Powell: It's a wonderful view, it's a beautiful city - just like a fairyland. It's full of color, romance, illusion, glamour.
Jean: Maybe it depends on which window you see it from.
Powell: Oh, you should see it only from here.
Jean: Do those lights keep you awake?
Powell: So far they haven't.
Jean: I love New York from up here. Looks all rouged and manicured and ready to go out for the evening.
Powell: You're quite a little philosopher, aren't you?
Jean: Oh, it's probably the champagne talking.

He speaks about his family through displayed photographs of his wife ("That's Mrs. Powell") and son on a white piano, and tells her that his wife will not accept a divorce:

Powell: We're not divorced or anything like that, and uh, that's Junior. Fine looking boy, isn't he? I never believe in making pretenses. Lots of men who are separated from their wives simply let it be understood that they're not married. Now I believe in this day and age that a man can have his home on the one hand and still live his own life. That is, any man of character.
Jean: Ah, that's big of you.

In an almost-comical, stereotypical, producer's-couch seduction scene, he takes her in his arm and leads her to the sofa: "There's a few things I want to talk over with you." More champagne is served, and Powell dims the lights to create a romantic, "restful" mood: "It does improve the view, doesn't it?" He sits down next to the dreamy ingenue on the couch and promises her fame - on a gigantic Broadway marquee:

Powell: Think of how much more beautiful it will be when your name is flashing across the horizon. Jean Maitland - (he gestures with his hands) in letters that big.
Jean: That big! (She triples the size of the letters)
Powell: All right, that big.
Jean: It's gotta be big enough to keep people awake. [She's referring to the flashing lights outside her boarding house.]
Powell: It will be big enough. I'll be the sculptor and you'll be the clay. I'll mold you into the greatest dancer that Broadway has ever known. (He takes her hand and caresses it) I'll be Pygmalion, you'll be Galatea.
Jean: It sounds like a fairy story.
Powell: It's like a fairy story, and aren't grown up people just little children at heart? Oh, I know at the office I'm gruff Anthony Powell, theatrical producer. That's a pose. Here with you, I'm just a tired little boy with a dream.
Jean: Who are you supposed to be?
Powell: (taken aback) Huh?
Jean: You were supposed to be somebody, and I was supposed to be somebody.
Powell: Pygmalion and Galatea.
Jean: (befuddled from too much drink) And who am I?
Powell: You're Galatea.
Jean: Am I Galatea?
Powell: Pygmalion was a sculptor who carved the statue of a woman out of marble. And the statue was so beautiful that he fell in love with it. And his love was so deep and tender and true that it warmed the statue into life. And they lived happily ever afterwards.
Jean: Did they get married?
Powell: (He drops her hand) No, I don't think people got married in those days.
Jean: (wimpering) Oh, I think that's terrible...They didn't get married.
Powell: But she was just a statue...You can't cry over a statue. The whole thing's a fairy story.
Jean: I know, but look at all the trouble he went through.
Powell: He didn't go to any trouble. (rising) You're just getting hysterical. And besides, he had a wife and son and couldn't get married anyway.

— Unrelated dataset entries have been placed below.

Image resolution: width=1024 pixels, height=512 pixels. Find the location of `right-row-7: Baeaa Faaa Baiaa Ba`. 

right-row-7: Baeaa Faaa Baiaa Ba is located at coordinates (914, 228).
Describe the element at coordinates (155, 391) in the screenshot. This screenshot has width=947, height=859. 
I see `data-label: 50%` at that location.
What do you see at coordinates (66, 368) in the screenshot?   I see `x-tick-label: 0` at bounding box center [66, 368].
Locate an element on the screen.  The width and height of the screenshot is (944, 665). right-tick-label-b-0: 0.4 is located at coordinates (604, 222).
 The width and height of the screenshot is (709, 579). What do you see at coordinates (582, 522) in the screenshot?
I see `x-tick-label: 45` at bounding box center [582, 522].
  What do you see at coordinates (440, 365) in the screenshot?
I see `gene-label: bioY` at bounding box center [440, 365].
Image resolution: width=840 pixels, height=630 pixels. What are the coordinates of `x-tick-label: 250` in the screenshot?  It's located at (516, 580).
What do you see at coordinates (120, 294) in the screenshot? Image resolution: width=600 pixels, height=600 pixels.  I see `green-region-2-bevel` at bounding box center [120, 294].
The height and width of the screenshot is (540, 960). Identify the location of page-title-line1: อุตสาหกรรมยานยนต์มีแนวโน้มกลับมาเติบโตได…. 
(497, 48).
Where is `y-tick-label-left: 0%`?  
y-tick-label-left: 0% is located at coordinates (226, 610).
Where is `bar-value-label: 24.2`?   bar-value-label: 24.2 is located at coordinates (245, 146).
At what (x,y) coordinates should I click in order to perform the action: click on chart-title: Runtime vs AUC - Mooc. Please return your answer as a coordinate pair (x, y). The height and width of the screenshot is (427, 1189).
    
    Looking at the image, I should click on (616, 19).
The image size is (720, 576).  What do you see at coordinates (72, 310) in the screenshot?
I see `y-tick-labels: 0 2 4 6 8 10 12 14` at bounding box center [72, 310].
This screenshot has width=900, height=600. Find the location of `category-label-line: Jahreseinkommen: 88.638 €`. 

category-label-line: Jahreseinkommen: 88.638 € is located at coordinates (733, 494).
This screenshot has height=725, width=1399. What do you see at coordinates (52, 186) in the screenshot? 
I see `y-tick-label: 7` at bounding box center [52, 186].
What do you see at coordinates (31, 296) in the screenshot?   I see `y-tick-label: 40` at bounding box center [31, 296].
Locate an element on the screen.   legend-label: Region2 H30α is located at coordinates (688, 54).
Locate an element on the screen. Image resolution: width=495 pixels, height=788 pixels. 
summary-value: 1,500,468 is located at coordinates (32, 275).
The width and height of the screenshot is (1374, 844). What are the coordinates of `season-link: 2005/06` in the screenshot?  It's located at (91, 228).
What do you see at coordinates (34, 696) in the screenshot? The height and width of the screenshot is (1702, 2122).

After she becomes upset that Pygmalion didn't marry Galatea (she exclaims: "he can't do that to her"), the producer realizes that she is a firm believer in marriage. Exasperated that she is crying "over nothing," Powell quickly summons Harcourt and hustles her home: "Don't you worry your pretty head about a thing. Harcourt will see you to your car. That's a good girl." He sighs with relief after getting her out of his apartment and then pages through his little black book for his next starlet-victim.